OK, enough pretending. As we re-enter reality’s atmosphere, we encounter the McCaskeys, the Bears owners and the inspiration for my pretend family business. They are, by all accounts, very nice people. But they’re not in the nice business. They’re in the winning business. The object of owning an NFL team is to win football games, championship games especially. Everything else is peripheral. Comfortable seats. Game-day experience. Team tradition. Stadium food. None of it matters without the winning component.

And, yet, here the family is, still overseeing one of the NFL’s grand franchises, one that has no Super Bowl titles since 1985 and only five playoff appearances since 1992.

The McCaskeys were born into running the Bears. Being born into something doesn’t confer an ability to be successful at it. George McCaskey is miscast as team chairman, just as his brother, Michael, was before him. Their mother, Virginia, the principal owner, is at the top of the organizational chart. She took over the franchise when her father, George Halas, died in 1983.

There is no pleasure in criticizing a dignified 94-year-old woman for doing what she thinks her dad wanted her to do. But all I know is that Halas liked to win, a lot. He might have been cheap, but he liked to win, and he did. Somewhere in the translation the winning part got lost.

There are no solutions here, and there is no way out for Chicago. The McCaskeys have said they won’t sell the team. But the point I raised earlier refuses to go away. If you knew you weren’t good at something, why would you continue doing it, especially when you’re impossibly rich? Surely the McCaskeys look at the franchise’s competitive record under their watch and see the failure. Or does their genetic coding lack self-awareness?

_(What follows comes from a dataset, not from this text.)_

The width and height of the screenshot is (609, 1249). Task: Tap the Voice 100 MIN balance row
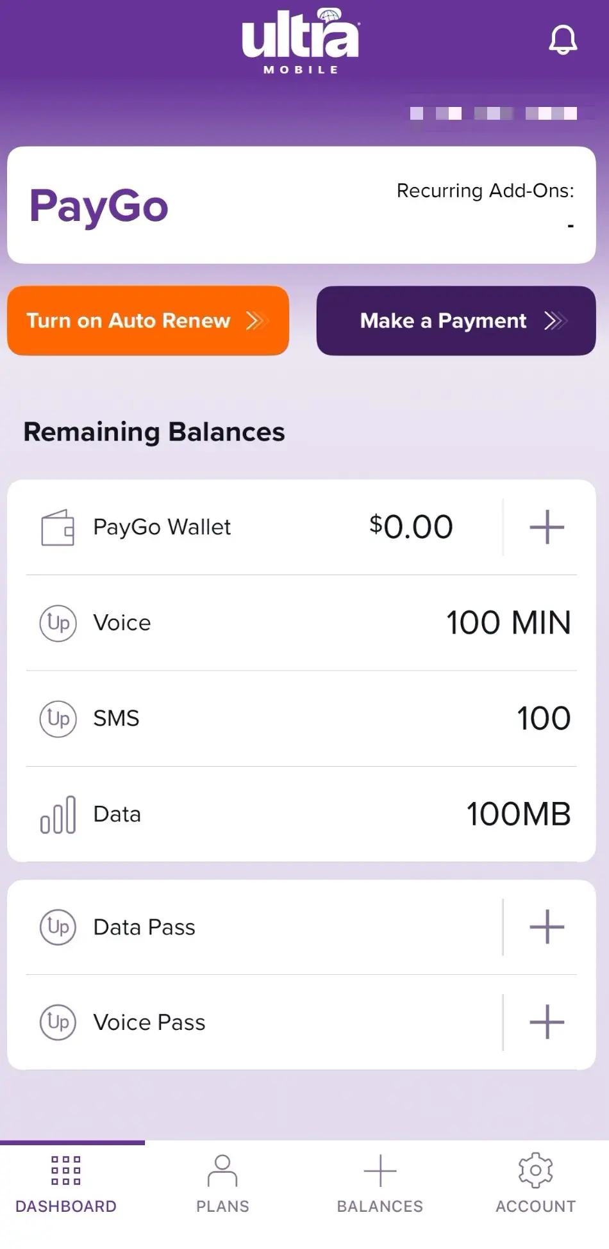(x=301, y=623)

The NFL offers a mixed message to its owners. Winning is supposed to be everything, but the truth is that there is no punitive cost to losing. Because NFL teams share revenue from massive national TV contracts, there are only varying levels of ungodly wealth. The Bears went 3-13 last season, yet their value grew 6 percent to $2.85 billion this year, according to Forbes magazine. That makes them the seventh-most valuable team in the NFL. When in the last three decades were they among the top seven football teams in the league?

The McCaskeys are big on selling tradition, on reminding everyone at every turn about the great players who have donned a Bears uniform. They’re not good about carrying on the tradition of winning. They promote the memory of Halas, but they don’t promote what mattered most to him. They embrace the distant past while stepping over the remains of what has come after. What a strange disconnect.

I’m sure they want to win. They just don’t know how to win. Worse, they don’t know how to hire people who do. What we have, then, is a faux storefront. You walk into Soldier Field thinking you’re buying NFL football. You leave with a program, an empty wallet and a raspy John Fox non-answer for what went wrong this time.

The McCaskeys aren’t all to blame for the franchise’s decades-long woes. Bears fans have bought the gruel that has been ladled out to them. They aren’t innocents who got hoodwinked into supporting the team year after year. Nobody has forced them to buy tickets. They’re loyal, to a fault. But the Bears have taken advantage of that loyalty by not putting a winning product on the field often enough. And that stinks.

You can trace family ownership back to the beginning of the NFL, but few people care anymore. If an international conglomerate bought the Bears and won a Super Bowl, I’d be happy to throw journalistic confetti. But a sale is not going to happen. You know it. I know it.

There is nothing criminal about what the McCaskeys have done with the franchise. There are only unfortunate circumstances that brought them to a place they don’t belong. And here we are all together. One big, unhappy family.